EXERCISE INSTRUCTIONS:
Nothing but a number should be returned: the count of lines in the records that contain "This".

SUPPLIED RECORDS:

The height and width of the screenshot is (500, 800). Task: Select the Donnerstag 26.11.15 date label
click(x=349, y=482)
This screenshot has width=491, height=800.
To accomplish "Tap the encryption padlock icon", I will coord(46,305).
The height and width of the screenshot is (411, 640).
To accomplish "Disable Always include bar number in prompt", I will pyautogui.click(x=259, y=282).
==
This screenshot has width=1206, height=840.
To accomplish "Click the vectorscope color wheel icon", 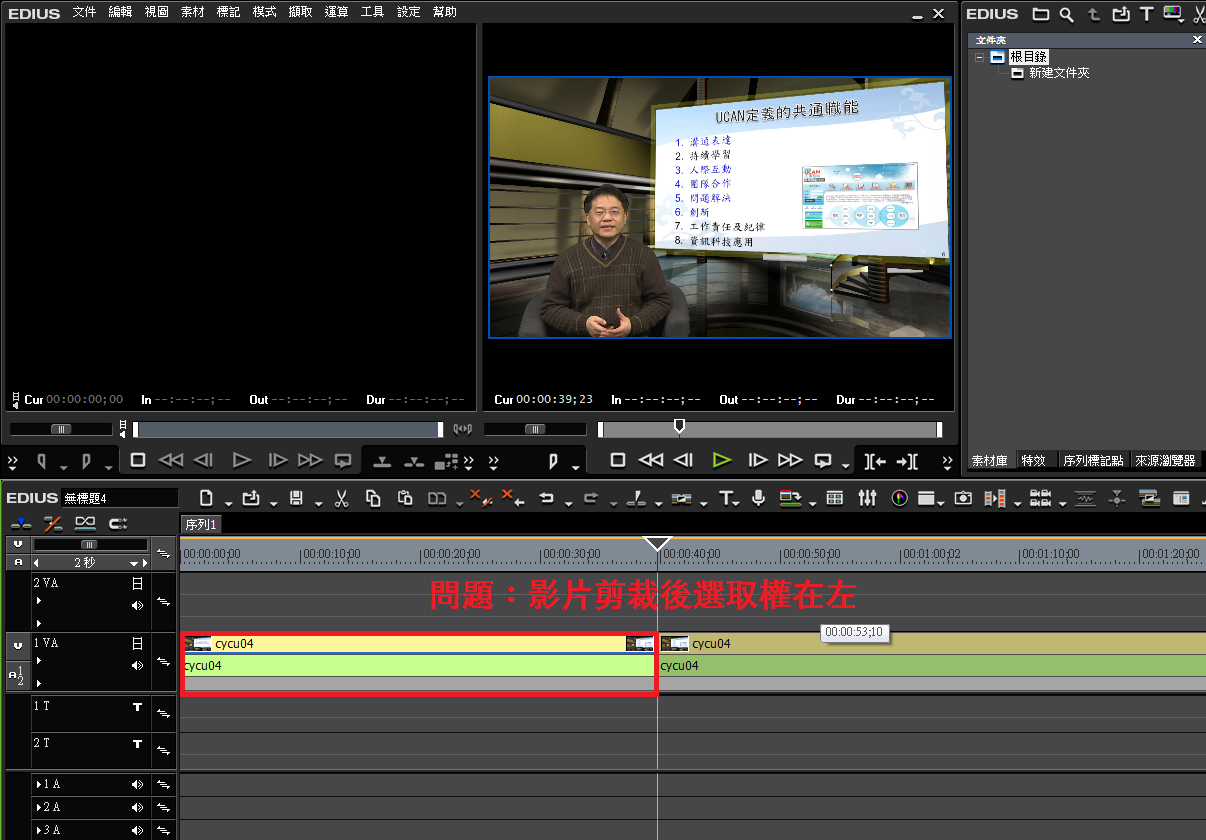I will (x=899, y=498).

WORKED SOLUTION:
2